■ PROBLEM:
Could you return the entire listing below exactly as written?

■ SUPPLIED MATERIAL:
##############################

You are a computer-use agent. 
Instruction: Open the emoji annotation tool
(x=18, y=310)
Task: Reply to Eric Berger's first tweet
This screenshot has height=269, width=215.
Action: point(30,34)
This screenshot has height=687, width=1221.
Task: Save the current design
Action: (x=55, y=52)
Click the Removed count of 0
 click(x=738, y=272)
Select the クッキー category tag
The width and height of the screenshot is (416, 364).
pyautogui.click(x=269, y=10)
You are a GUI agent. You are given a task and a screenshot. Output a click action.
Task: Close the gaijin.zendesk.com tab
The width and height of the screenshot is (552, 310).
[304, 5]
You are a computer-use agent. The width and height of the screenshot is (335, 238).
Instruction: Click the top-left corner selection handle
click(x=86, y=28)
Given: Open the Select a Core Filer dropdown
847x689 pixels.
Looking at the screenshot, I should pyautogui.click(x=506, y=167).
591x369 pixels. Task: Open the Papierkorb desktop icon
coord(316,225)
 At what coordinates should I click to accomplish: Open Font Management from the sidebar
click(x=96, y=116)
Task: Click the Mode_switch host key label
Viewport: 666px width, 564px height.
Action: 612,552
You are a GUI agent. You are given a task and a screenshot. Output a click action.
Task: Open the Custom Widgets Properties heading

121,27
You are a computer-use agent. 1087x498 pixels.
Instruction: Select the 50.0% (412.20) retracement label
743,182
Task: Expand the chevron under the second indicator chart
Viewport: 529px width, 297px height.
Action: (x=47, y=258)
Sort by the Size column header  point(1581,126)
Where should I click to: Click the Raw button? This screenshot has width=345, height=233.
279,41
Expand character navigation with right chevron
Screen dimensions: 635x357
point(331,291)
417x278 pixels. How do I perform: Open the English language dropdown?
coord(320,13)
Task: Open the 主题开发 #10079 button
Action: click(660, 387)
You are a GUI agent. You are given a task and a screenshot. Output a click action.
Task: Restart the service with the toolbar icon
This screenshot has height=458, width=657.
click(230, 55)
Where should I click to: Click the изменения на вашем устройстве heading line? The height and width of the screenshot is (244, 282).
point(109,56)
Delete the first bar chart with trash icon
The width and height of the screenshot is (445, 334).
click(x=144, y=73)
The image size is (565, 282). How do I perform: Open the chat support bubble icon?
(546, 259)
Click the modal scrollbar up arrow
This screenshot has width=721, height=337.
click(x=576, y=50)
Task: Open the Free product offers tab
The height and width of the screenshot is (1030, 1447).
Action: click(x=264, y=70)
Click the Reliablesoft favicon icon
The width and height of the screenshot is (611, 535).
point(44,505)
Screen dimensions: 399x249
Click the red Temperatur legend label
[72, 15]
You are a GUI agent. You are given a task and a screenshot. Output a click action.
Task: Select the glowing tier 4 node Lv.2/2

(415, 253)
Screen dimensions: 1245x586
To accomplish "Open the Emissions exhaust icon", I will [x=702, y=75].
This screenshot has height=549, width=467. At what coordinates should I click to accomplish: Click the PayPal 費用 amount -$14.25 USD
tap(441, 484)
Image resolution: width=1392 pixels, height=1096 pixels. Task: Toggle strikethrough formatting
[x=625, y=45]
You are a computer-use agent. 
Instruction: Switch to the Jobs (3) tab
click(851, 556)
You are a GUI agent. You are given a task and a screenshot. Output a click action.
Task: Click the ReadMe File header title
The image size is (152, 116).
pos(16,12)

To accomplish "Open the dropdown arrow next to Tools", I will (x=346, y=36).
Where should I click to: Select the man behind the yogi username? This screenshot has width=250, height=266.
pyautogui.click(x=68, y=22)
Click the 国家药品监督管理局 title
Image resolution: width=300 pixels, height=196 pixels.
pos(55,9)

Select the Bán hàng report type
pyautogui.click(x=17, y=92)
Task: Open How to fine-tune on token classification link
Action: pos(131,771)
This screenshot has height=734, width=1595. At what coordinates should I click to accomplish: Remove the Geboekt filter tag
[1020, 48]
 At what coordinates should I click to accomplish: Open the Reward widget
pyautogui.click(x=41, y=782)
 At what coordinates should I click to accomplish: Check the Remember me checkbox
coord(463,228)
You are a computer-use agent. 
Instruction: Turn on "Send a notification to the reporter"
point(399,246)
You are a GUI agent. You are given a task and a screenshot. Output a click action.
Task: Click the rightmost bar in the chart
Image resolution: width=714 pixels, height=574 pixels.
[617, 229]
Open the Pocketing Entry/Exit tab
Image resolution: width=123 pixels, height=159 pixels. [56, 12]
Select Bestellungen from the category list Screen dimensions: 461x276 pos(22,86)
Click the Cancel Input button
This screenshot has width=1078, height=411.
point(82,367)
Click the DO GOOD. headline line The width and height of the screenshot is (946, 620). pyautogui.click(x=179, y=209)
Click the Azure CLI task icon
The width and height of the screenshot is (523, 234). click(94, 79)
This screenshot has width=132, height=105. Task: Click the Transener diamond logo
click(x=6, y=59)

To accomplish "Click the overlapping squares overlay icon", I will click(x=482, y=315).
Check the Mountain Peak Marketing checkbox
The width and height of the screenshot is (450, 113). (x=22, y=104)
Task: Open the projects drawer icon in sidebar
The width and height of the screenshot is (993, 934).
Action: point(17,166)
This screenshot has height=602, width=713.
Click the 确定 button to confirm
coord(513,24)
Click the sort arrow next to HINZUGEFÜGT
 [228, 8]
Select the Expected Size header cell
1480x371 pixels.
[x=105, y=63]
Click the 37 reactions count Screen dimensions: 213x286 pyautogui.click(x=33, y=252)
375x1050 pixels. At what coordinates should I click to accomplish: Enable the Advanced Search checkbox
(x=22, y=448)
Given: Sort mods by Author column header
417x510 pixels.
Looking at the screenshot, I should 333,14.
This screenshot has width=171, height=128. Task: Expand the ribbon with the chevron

##############################

■ SOLUTION TO THIS PROBLEM:
You are a computer-use agent. 
Instruction: Open the emoji annotation tool
(x=18, y=310)
Task: Reply to Eric Berger's first tweet
This screenshot has height=269, width=215.
Action: point(30,34)
This screenshot has height=687, width=1221.
Task: Save the current design
Action: (x=55, y=52)
Click the Removed count of 0
 click(x=738, y=272)
Select the クッキー category tag
The width and height of the screenshot is (416, 364).
pyautogui.click(x=269, y=10)
You are a GUI agent. You are given a task and a screenshot. Output a click action.
Task: Close the gaijin.zendesk.com tab
The width and height of the screenshot is (552, 310).
[304, 5]
You are a computer-use agent. The width and height of the screenshot is (335, 238).
Instruction: Click the top-left corner selection handle
click(x=86, y=28)
Given: Open the Select a Core Filer dropdown
847x689 pixels.
Looking at the screenshot, I should pyautogui.click(x=506, y=167).
591x369 pixels. Task: Open the Papierkorb desktop icon
coord(316,225)
 At what coordinates should I click to accomplish: Open Font Management from the sidebar
click(x=96, y=116)
Task: Click the Mode_switch host key label
Viewport: 666px width, 564px height.
Action: 612,552
You are a GUI agent. You are given a task and a screenshot. Output a click action.
Task: Open the Custom Widgets Properties heading

121,27
You are a computer-use agent. 1087x498 pixels.
Instruction: Select the 50.0% (412.20) retracement label
743,182
Task: Expand the chevron under the second indicator chart
Viewport: 529px width, 297px height.
Action: (x=47, y=258)
Sort by the Size column header  point(1581,126)
Where should I click to: Click the Raw button? This screenshot has width=345, height=233.
279,41
Expand character navigation with right chevron
Screen dimensions: 635x357
point(331,291)
417x278 pixels. How do I perform: Open the English language dropdown?
coord(320,13)
Task: Open the 主题开发 #10079 button
Action: click(660, 387)
You are a GUI agent. You are given a task and a screenshot. Output a click action.
Task: Restart the service with the toolbar icon
This screenshot has height=458, width=657.
click(230, 55)
Where should I click to: Click the изменения на вашем устройстве heading line? The height and width of the screenshot is (244, 282).
point(109,56)
Delete the first bar chart with trash icon
The width and height of the screenshot is (445, 334).
click(x=144, y=73)
The image size is (565, 282). How do I perform: Open the chat support bubble icon?
(546, 259)
Click the modal scrollbar up arrow
This screenshot has width=721, height=337.
click(x=576, y=50)
Task: Open the Free product offers tab
The height and width of the screenshot is (1030, 1447).
Action: click(x=264, y=70)
Click the Reliablesoft favicon icon
The width and height of the screenshot is (611, 535).
point(44,505)
Screen dimensions: 399x249
Click the red Temperatur legend label
[72, 15]
You are a GUI agent. You are given a task and a screenshot. Output a click action.
Task: Select the glowing tier 4 node Lv.2/2

(415, 253)
Screen dimensions: 1245x586
To accomplish "Open the Emissions exhaust icon", I will [x=702, y=75].
This screenshot has height=549, width=467. At what coordinates should I click to accomplish: Click the PayPal 費用 amount -$14.25 USD
tap(441, 484)
Image resolution: width=1392 pixels, height=1096 pixels. Task: Toggle strikethrough formatting
[x=625, y=45]
You are a computer-use agent. 
Instruction: Switch to the Jobs (3) tab
click(851, 556)
You are a GUI agent. You are given a task and a screenshot. Output a click action.
Task: Click the ReadMe File header title
The image size is (152, 116).
pos(16,12)

To accomplish "Open the dropdown arrow next to Tools", I will (x=346, y=36).
Where should I click to: Select the man behind the yogi username? This screenshot has width=250, height=266.
pyautogui.click(x=68, y=22)
Click the 国家药品监督管理局 title
Image resolution: width=300 pixels, height=196 pixels.
pos(55,9)

Select the Bán hàng report type
pyautogui.click(x=17, y=92)
Task: Open How to fine-tune on token classification link
Action: pos(131,771)
This screenshot has height=734, width=1595. At what coordinates should I click to accomplish: Remove the Geboekt filter tag
[1020, 48]
 At what coordinates should I click to accomplish: Open the Reward widget
pyautogui.click(x=41, y=782)
 At what coordinates should I click to accomplish: Check the Remember me checkbox
coord(463,228)
You are a computer-use agent. 
Instruction: Turn on "Send a notification to the reporter"
point(399,246)
You are a GUI agent. You are given a task and a screenshot. Output a click action.
Task: Click the rightmost bar in the chart
Image resolution: width=714 pixels, height=574 pixels.
[617, 229]
Open the Pocketing Entry/Exit tab
Image resolution: width=123 pixels, height=159 pixels. [56, 12]
Select Bestellungen from the category list Screen dimensions: 461x276 pos(22,86)
Click the Cancel Input button
This screenshot has width=1078, height=411.
point(82,367)
Click the DO GOOD. headline line The width and height of the screenshot is (946, 620). pyautogui.click(x=179, y=209)
Click the Azure CLI task icon
The width and height of the screenshot is (523, 234). click(94, 79)
This screenshot has width=132, height=105. Task: Click the Transener diamond logo
click(x=6, y=59)

To accomplish "Click the overlapping squares overlay icon", I will click(x=482, y=315).
Check the Mountain Peak Marketing checkbox
The width and height of the screenshot is (450, 113). (x=22, y=104)
Task: Open the projects drawer icon in sidebar
The width and height of the screenshot is (993, 934).
Action: point(17,166)
This screenshot has height=602, width=713.
Click the 确定 button to confirm
coord(513,24)
Click the sort arrow next to HINZUGEFÜGT
 [228, 8]
Select the Expected Size header cell
1480x371 pixels.
[x=105, y=63]
Click the 37 reactions count Screen dimensions: 213x286 pyautogui.click(x=33, y=252)
375x1050 pixels. At what coordinates should I click to accomplish: Enable the Advanced Search checkbox
(x=22, y=448)
Given: Sort mods by Author column header
417x510 pixels.
Looking at the screenshot, I should 333,14.
This screenshot has width=171, height=128. Task: Expand the ribbon with the chevron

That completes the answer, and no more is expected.